Stored data

----

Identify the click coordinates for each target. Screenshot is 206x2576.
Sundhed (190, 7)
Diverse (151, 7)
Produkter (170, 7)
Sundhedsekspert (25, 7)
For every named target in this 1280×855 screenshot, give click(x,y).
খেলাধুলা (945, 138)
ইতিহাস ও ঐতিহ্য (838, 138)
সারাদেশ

----

Task directions
Print from the line containing "Sundhedsekspert (25, 7)" to the last line above, exactly as written.

Task response
Sundhedsekspert (25, 7)
For every named target in this 1280×855 screenshot, give click(x,y).
খেলাধুলা (945, 138)
ইতিহাস ও ঐতিহ্য (838, 138)
সারাদেশ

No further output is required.